Saved entries

# # # # # # #

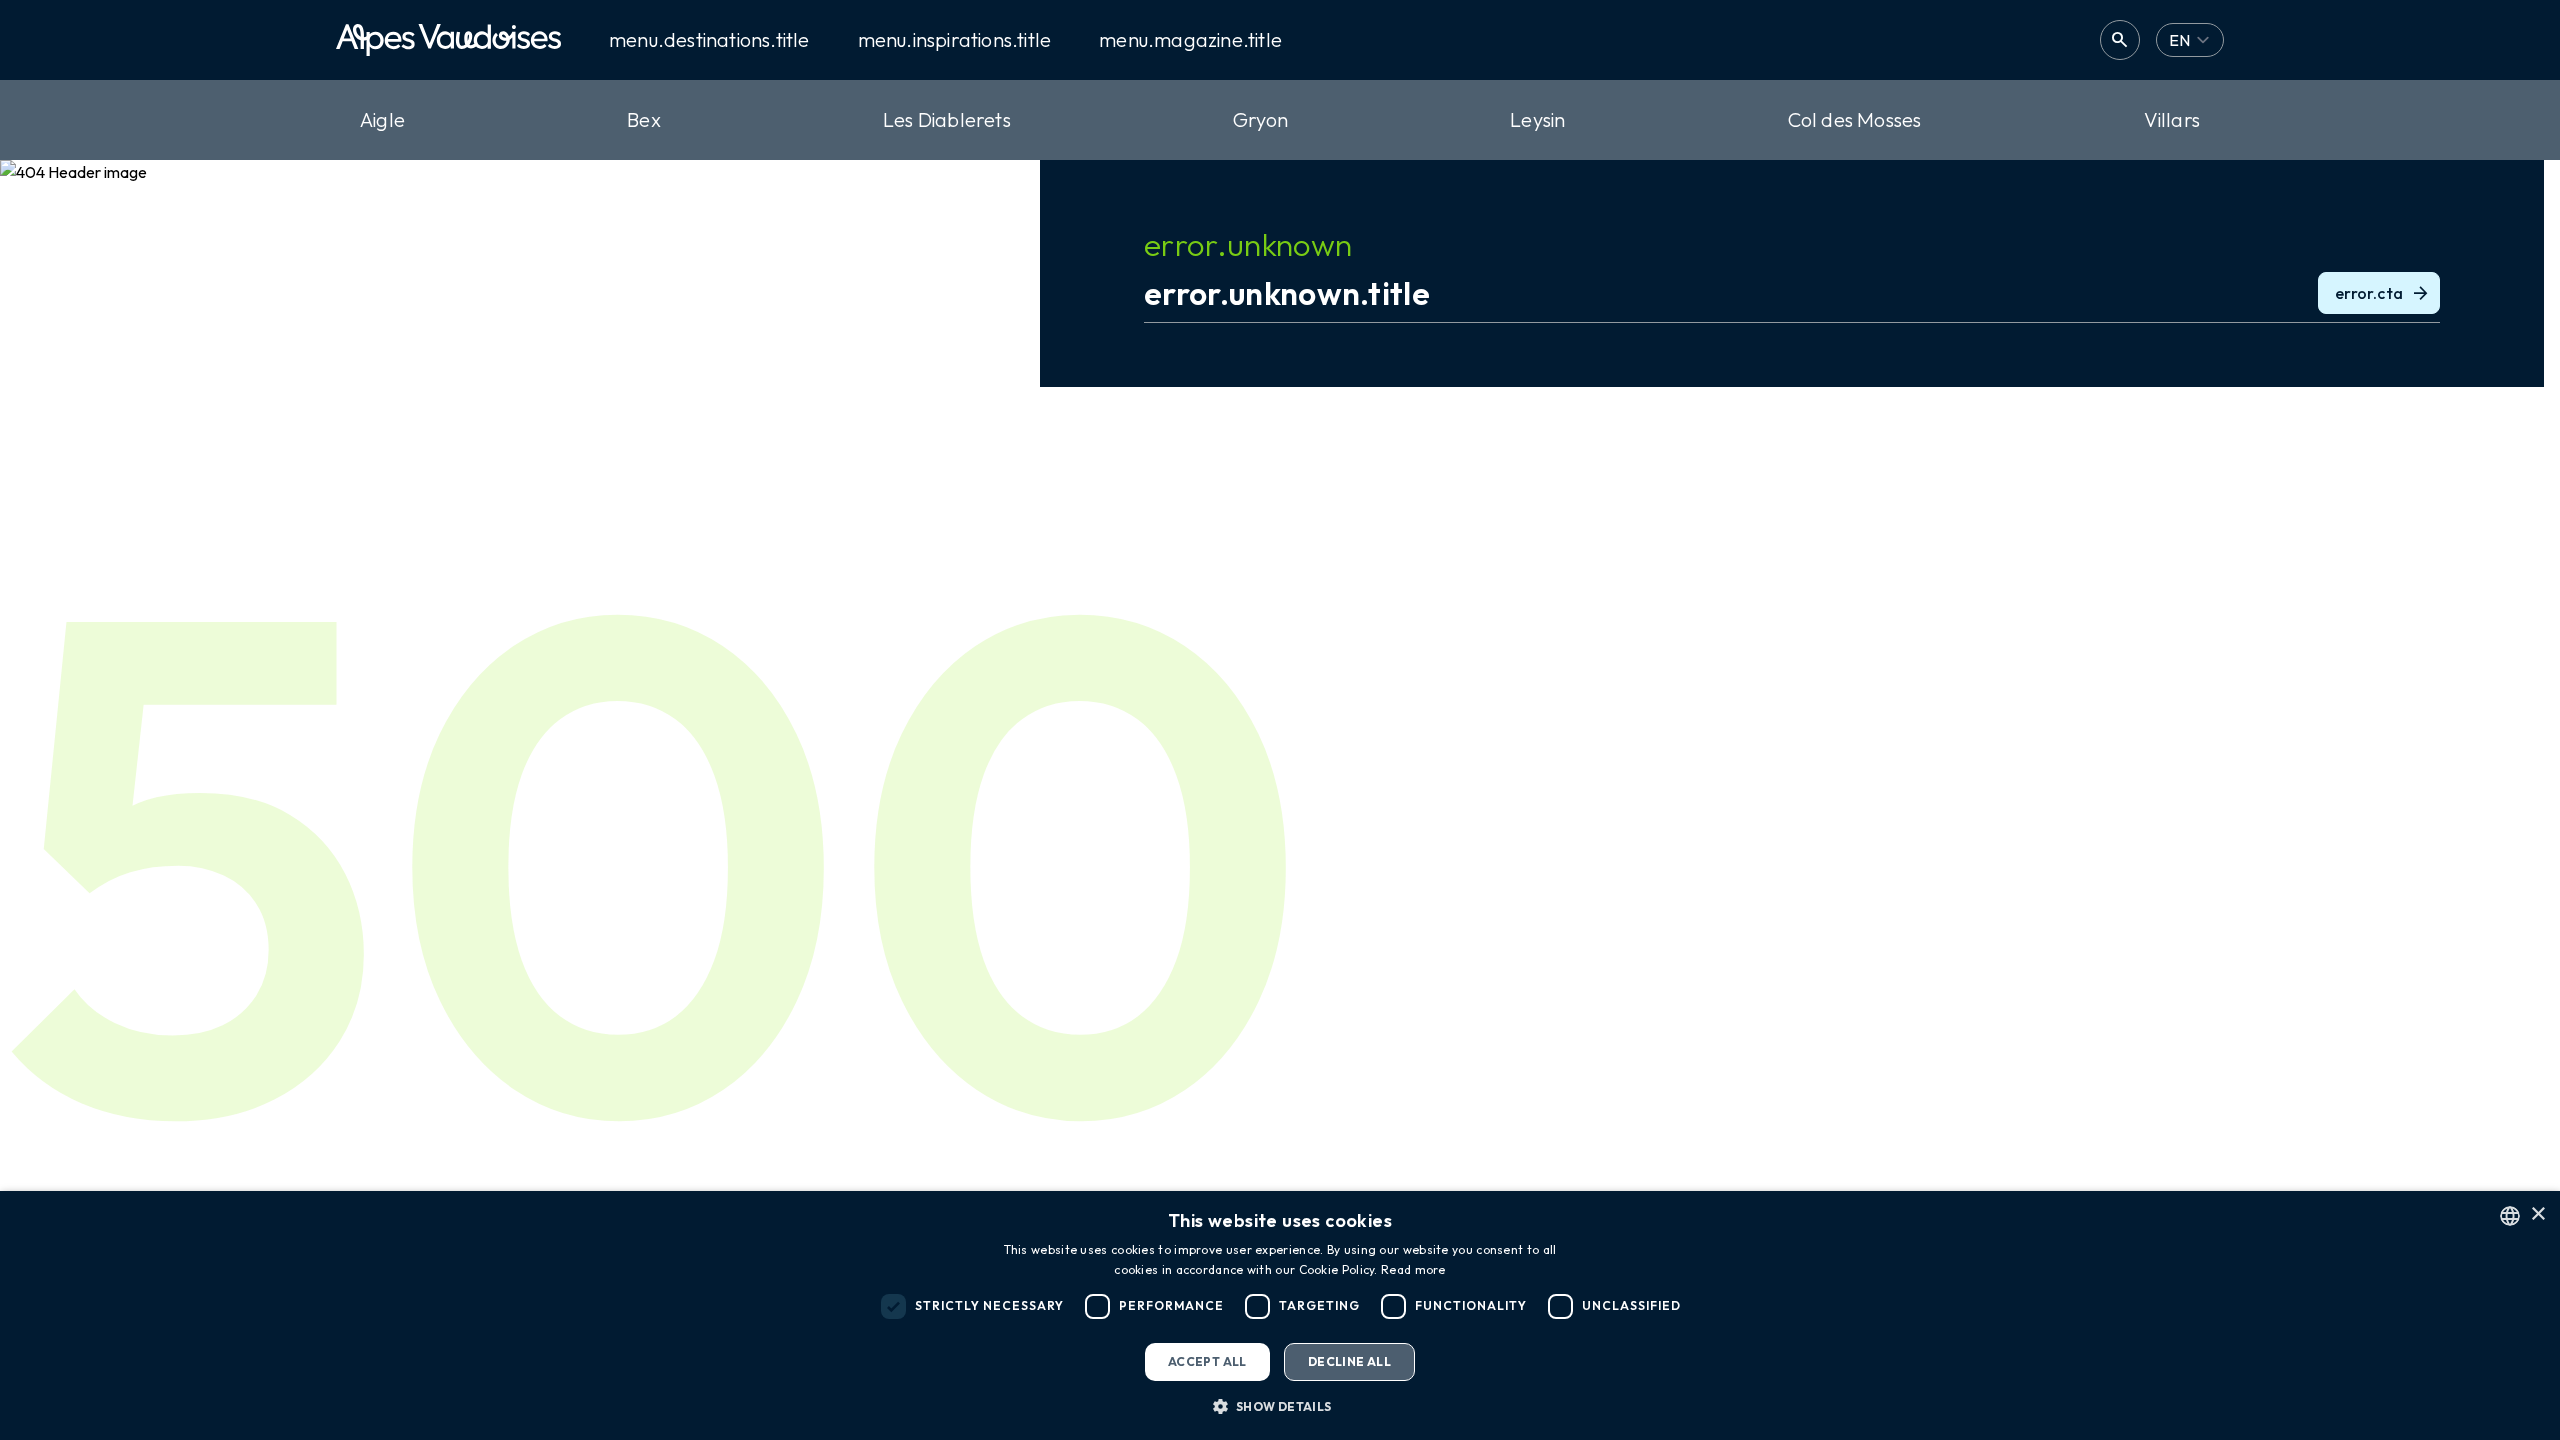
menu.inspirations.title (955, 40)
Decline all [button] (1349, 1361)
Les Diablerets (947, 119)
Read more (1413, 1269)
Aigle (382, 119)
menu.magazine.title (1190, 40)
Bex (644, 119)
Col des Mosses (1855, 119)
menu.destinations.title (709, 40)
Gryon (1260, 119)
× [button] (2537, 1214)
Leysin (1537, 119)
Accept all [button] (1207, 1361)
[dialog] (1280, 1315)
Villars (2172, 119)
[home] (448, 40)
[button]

# # # # # # #

→ Task directions
Your reply should consist only of the lines from the one containing "Les Diablerets (947, 119)" through the last line of the records, each reproduced exactly.

→ Written response
Les Diablerets (947, 119)
Read more (1413, 1269)
Aigle (382, 119)
menu.magazine.title (1190, 40)
Bex (644, 119)
Col des Mosses (1855, 119)
menu.destinations.title (709, 40)
Gryon (1260, 119)
× [button] (2537, 1214)
Leysin (1537, 119)
Accept all [button] (1207, 1361)
[dialog] (1280, 1315)
Villars (2172, 119)
[home] (448, 40)
[button]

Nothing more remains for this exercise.